NAVALHAS AO VENTO

 

ROUBARAM A HISTÓRIA DA MINHA CIDADE

Na escola eu nunca fui muito boa em história, mas quando vim morar em Gravataí foi a história da cidade que me encantou. Passear pela cidade, pelas praças, lendo as plaquinhas de identificação parecia uma colcha de retalhos que eu ia costurando e me apropriando da história da nossa Aldeia dos Anjos. Em cada esquina um “anjo” se desvendava e tudo fazia sentido. A cidade, por si só, era um belo livro didático.

Nas últimas décadas do século passado, período em que a nossa história ficou ainda mais transparente, fui transferida para a cultura e vi o grande livro chamado Gravataí ser transformado em enciclopédia pela batuta da Fundação Municipal de Arte e Cultura, a qual tinha o maior orgulho de fazer parte. A cidade cresceu mantendo a identidade de aldeia e isso era fascinante para quem aqui chegava: ver uma cidade em ascensão mas respeitando a peculiaridade bucólica nos casarios, praças, sobrados e receptividade das pessoas.

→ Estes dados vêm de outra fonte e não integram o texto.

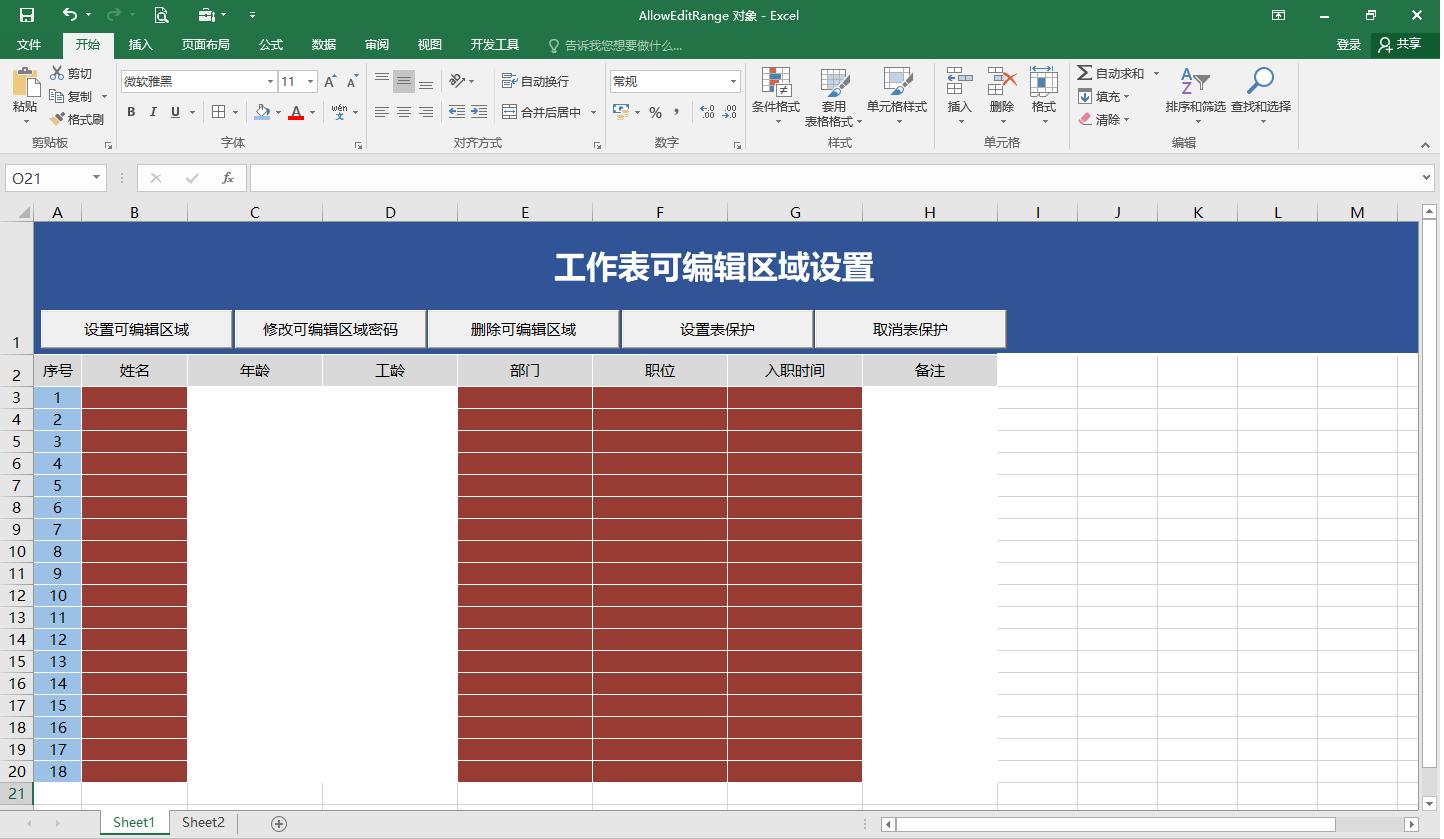This screenshot has width=1444, height=839.
Task: Open the 常规 number format dropdown
Action: click(x=733, y=80)
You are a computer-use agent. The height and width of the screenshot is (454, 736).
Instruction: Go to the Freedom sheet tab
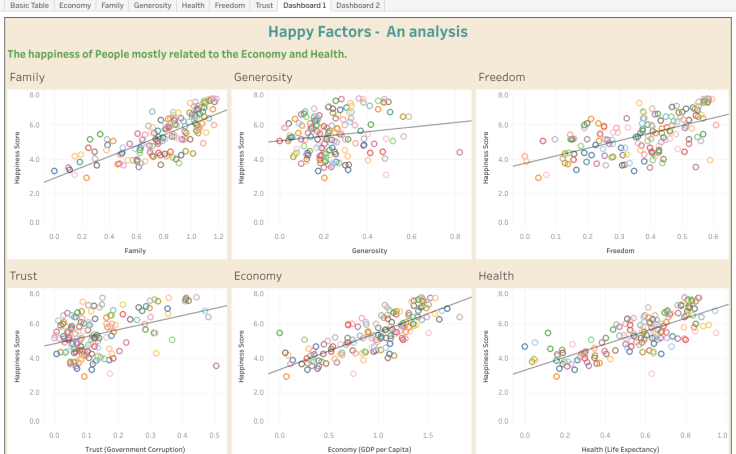230,5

O texto “O mistério sumiço das placas em Gravataí”, escrito pelo amigo Nestor Medeiros me levou às lágrimas. Fazia tempo que as segurava, mas ler o que estava sendo sufocado no meu peito doeu muito. Posso dizer que sou mais gravataiense do que muitos que aqui nasceram. Eu realmente amo cada centímetro deste chão. Mesmo não sendo boa na matéria quando estava na escola, eu me apropriei da história desta cidade porque queria entender o porque de cada pedra estar naquele lugar, cada prédio e sua importância para a nossa identidade...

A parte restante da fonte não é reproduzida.